Objective
Could you give the material from the line with "You are a computer-use agent." to the line with "Click the 担当変更" as a JSON list of strings, one string per line and no blank lines?

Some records
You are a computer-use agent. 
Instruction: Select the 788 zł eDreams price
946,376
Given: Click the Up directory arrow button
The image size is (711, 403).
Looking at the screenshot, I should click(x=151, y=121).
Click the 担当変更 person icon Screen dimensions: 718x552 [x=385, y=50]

==

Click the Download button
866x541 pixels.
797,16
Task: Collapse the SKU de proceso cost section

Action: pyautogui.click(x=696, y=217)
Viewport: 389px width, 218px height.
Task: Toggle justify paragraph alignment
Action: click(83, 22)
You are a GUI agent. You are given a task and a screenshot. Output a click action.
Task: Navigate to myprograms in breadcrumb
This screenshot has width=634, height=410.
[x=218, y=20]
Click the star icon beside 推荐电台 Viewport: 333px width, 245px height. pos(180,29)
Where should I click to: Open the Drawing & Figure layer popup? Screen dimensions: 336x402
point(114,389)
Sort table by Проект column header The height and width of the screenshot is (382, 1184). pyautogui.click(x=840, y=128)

==

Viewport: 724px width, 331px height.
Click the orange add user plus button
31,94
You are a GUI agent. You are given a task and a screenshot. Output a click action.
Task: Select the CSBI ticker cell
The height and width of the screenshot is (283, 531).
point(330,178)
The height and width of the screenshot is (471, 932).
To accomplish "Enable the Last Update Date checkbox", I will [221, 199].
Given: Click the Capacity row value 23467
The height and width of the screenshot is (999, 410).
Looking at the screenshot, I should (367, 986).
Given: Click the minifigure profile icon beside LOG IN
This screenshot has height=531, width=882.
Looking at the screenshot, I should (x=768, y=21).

Solution for this exercise
[
  "You are a computer-use agent. ",
  "Instruction: Select the 788 zł eDreams price",
  "946,376",
  "Given: Click the Up directory arrow button",
  "The image size is (711, 403).",
  "Looking at the screenshot, I should click(x=151, y=121).",
  "Click the 担当変更 person icon Screen dimensions: 718x552 [x=385, y=50]"
]